**Excerpt provided:**
Thursday, May 10, 2012

Basic linear algebra with Numpy on Python 3.2

I'm taking Stanford's online course on machine learning through Coursera. The second week has a good overview of linear algebra and matrix operations. The instructor has provided a useful PowerPoint deck in which he explains the basics. I'm going to go through this pdf and implement the linear algebra using NumPy. I have NumPy 1.6 installed with Python 3.2.
Ml SlideMachine Learning: Linear Algebra Reviews Lecture3
First, open an interactive Python shell and load NumPy:
>>> from numpy import *

Create a Matrix

Let's try just creating the 4x2 matrix he shows in slides 2 and 3.The basic form for creating arrays is to use the array method with parenthesis:
a = array()
Inside the parenthesis, nest some square brackets, and in those brackets just put comma-separated lists of elements in more square brackets. Each square bracket represents a row. Make sure they all have the same number of columns. So to create the 4x2 matrix from slides 2 and 3 use the following
>>> a = array([[1402,191],[1371,821],[949,1437]])
>>> print(a)
[[1402  191]
 [1371  821]
 [ 949 1437]] 

Matrix Elements

Next he talks about accessing the matrix element-wise, so a11 should access '1402.'
>>> a[1,1]
821
Instead of returning the first row of the first column, it gave us the second row of the second column. This is because NumPy is using 0-indexing (start at 0) instead of 1-indexing (start at 1). So to get the first row of the first column we index from 0:
>>> a[0,0]
1402

Matrix Addition

Next let's create two 3x2 matrices and add them together. First, instantiate the matrices:
>>> b = array([[1,0],[2,5],[3,1]])
>>> c = array([[4,0.5],[2,5],[0,1]])
>>> print(b)

**Data:**
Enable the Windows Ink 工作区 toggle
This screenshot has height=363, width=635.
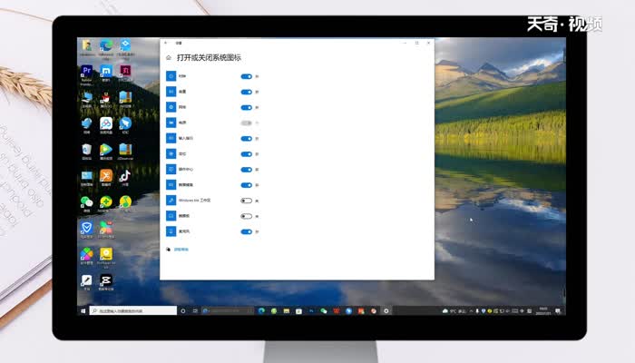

**Problems to solve:**
[1] Rewrite the paragraph of the NumPy linear algebra post that begins "I'm taking Stanford's online course" as a short bulleted list, keeping its main facts.
[2] Write the next part of the NumPy linear algebra post, picking up right after its final line.
The material is not needed for what follows.

**Outputs by task:**
[1]
- The author is taking Stanford's online machine learning course through Coursera.
- The course's second week gives a good overview of linear algebra and matrix operations.
- The instructor has provided a useful PowerPoint deck explaining the basics.
- The author plans to work through this pdf and implement the linear algebra using NumPy.
- Setup: NumPy 1.6 installed with Python 3.2.

[2]
[[1 0]
 [2 5]
 [3 1]]
>>> print(c)
[[ 4.   0.5]
 [ 2.   5. ]
 [ 0.   1. ]]
Add b and c and see what happens:
>>> b+c
array([[  5. ,   0.5],
       [  4. ,  10. ],
       [  3. ,   2. ]])
As you can see, NumPy correctly performed an element-wise addition.

Scalar Multiplication

Next, multiply a scalar by a 3x2 matrix. We'll use matrix 'b' from above:

>>> 3 * b
array([[ 3,  0],
       [ 6, 15],
       [ 9,  3]], dtype=int32)
Again, NumPy correctly multiplied each element of the matrix by 3. Note that this can be done in any order (i.e. scalar * matrix = matrix * scalar).
Division is just multiplication by a fraction:
>>> d / 4
array([[ 1.  ,  0.  ],
       [ 1.5 ,  0.75]])

Combination of Operands

Order of operations is important. In this slide the instructor sets up three vectors (3x1) and provides an example in which he multiples by a scalar then adds then subtracts then divides. Let NumPy do it and see what happens:
>>> e = array([[1],[4],[2]])
>>> f = array([[0],[0],[5]])
>>> g = array([[3],[0],[2]])
>>> 3 * e + f - g / 3
array([[  2.        ],
       [ 12.        ],
       [ 10.33333333]])
As before, NumPy produces the same answer as the instructor found by doing it by hand.

Matrix-vector multiplication

We can multiply a matrix by a vector as long as the number of columns of the matrix is the same as the number of rows of the vector. In other words, the matrix must be as wide as the vector is long.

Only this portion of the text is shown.